出会い


 陽が落ち。


 闇が空を包んでもなお、ヴェイバール繁華街は魔街灯で光り輝き、活気に満ち満ちていた。


「ほぇー、夜なのに明るいですね」


 ミラがキョロキョロあたりを見渡す。


「ふっ……僕の10年前に発明した魔街灯。この、バージスト聖国にも普及し始めたようだね」


 これ見よがしに自慢するナルシスト魔法使いだが、実際、大いに誇っていいほどの研究成果である。

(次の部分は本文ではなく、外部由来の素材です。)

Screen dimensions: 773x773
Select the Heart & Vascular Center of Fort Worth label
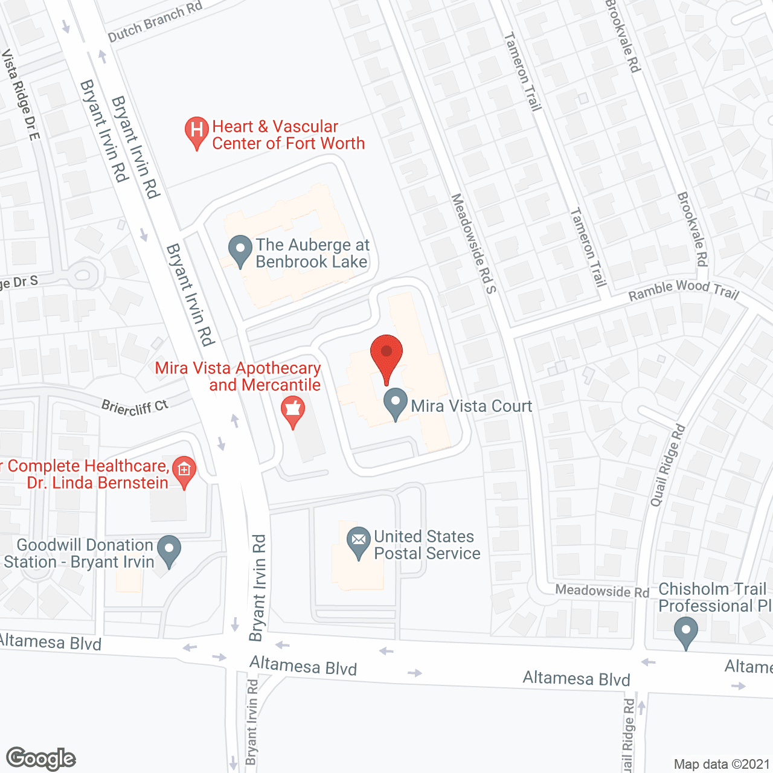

アシュは尋常じゃないほど大陸魔法協会の目の敵にされているが、それでも、革命的発明として、満場一致で最優秀賞に選ばれるほどのものだった。


「そんなことよりもアシュさん」


「そ、そんなこと!?」


「ほらほら、これできます?」


 産業革命が起きたほどの大発明を一蹴し、地面に敷かれているタイルを一つずつ歩くことを自慢げに見せるミラ。


「……」


 なにが楽しいのか、一ミリたりとも解さない。いや、包容力のある男性なら、共感したり、多少お洒落な物言いをするだろうが、そこは世紀の非モテ魔法使い。そんな発想あるわけはなく、


⇒えぐいほどこき下ろす

⇒無視


 の2択しかない。


「……」


 結果、無視を選択。


 執事など最初からいなかったと言わんばかりに、隣の存在を気にすることなく歩いていると、


「……アシュ……さん?」


 背中から透き通った声が聞こえた。振り向くと、寝ぐせのついた黒髪をした20代半ばの青年が立っていた。アシュを見て酷く驚いた表情を浮かべているが、そのサファイアのような瞳、大きな目は、好奇心旺盛な気質を如実に表していた。


「や、やぁ……ライオール。久しぶりだね」


 如実に怯えた顔をする闇魔法使い。それは目の前の男にというより、周りの状況に対してだった。


 キョロキョロ。


 キョドキョド。


「安心してください。へ―ゼン先生はここにはいませんよ」


「……そうか! ま、まあ僕は全然気にしていないがね!」


「そ、そうですか。しかし、よく無事でいましたね。もう、生きて会うことはないかと思っていましたが」


 ヘーゼンの一番弟子であるライオール=セルゲイ。もちろん、アシュが封じられていることも知っている。


「ふっ……まあ、天才とだけ言っておこうか」


「……相変わらずそうで安心しました。で、その隣の少女は知り合いですか?」


 アシュの隣に立っている美少女がニコニコしながら前に出る。


「エヘヘ……初めまして、ミラで――「執事だが、恐ろしいほど無能でね。名乗らせるほどの価値もないから無視していい」


「ぐぐっ……あっ、ヘーゼンだ!」


「な……なにいいいいいいいいいい!?」


「うっそー!」


「こ、小娘……」


「ふーん! 大嫌いっ!」


 そんな二人のやり取りに、大きく目を丸くするライオール。彼の知る限り、この闇魔法使いにそんな口を聞く者など存在しない。


 ひとしきり酷い罵詈雑言を投げ合いながら、最終的にアシュが美少女の額を押さえつけて振り向く。


「……失礼。ライオール、この後、時間はあるかい? いろいろ情報提供してくれれば助かるね」


「ええ、もちろん」


 青年は極めて友好的な笑顔で頷いた。